EXERCISE REQUIREMENTS
The entries below should be quoted exactly, with no pictures carried over.

(Dataset entries)

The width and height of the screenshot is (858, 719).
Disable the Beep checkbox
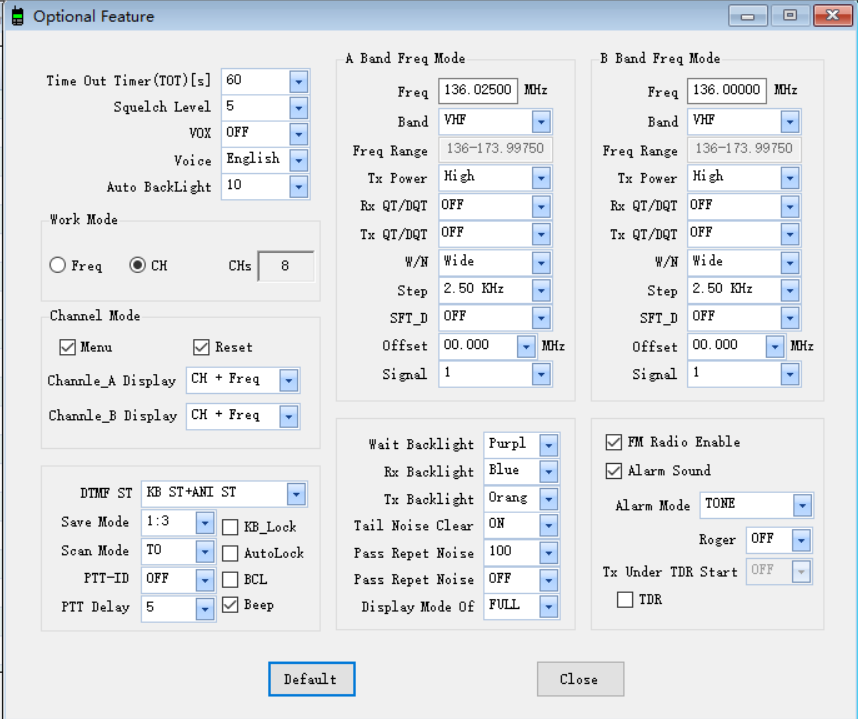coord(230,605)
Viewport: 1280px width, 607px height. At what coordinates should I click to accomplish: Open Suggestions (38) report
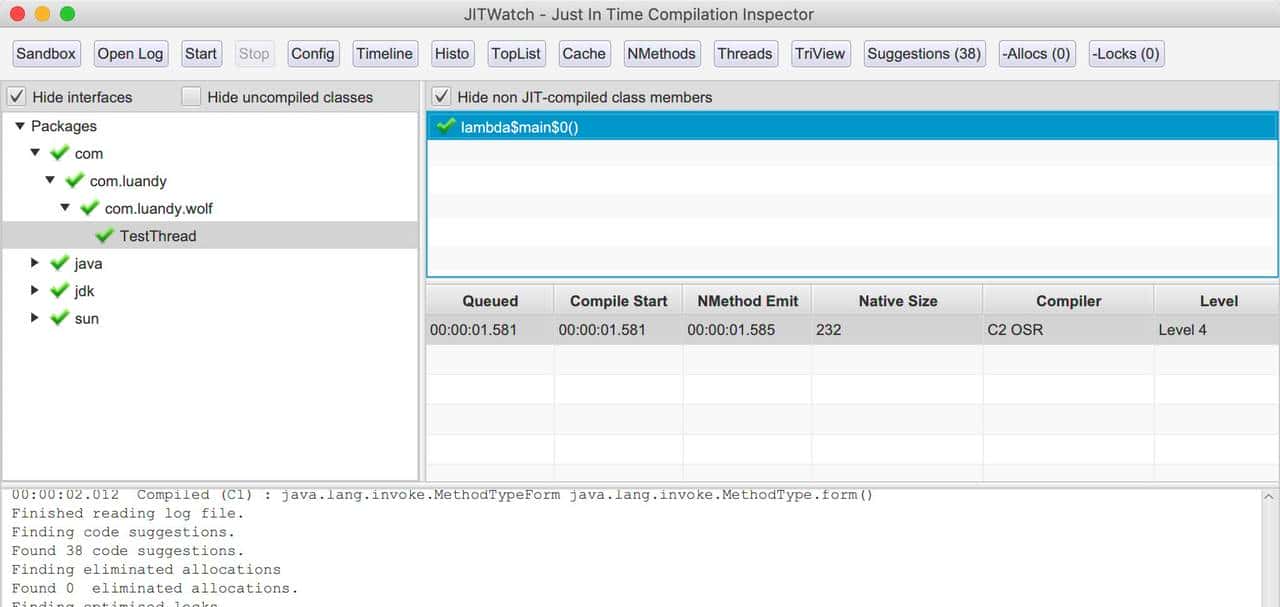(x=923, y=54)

OUTPUT OF THE TASK
The width and height of the screenshot is (858, 719).
Disable the Beep checkbox
coord(230,605)
Viewport: 1280px width, 607px height. At what coordinates should I click to accomplish: Open Suggestions (38) report
(x=923, y=54)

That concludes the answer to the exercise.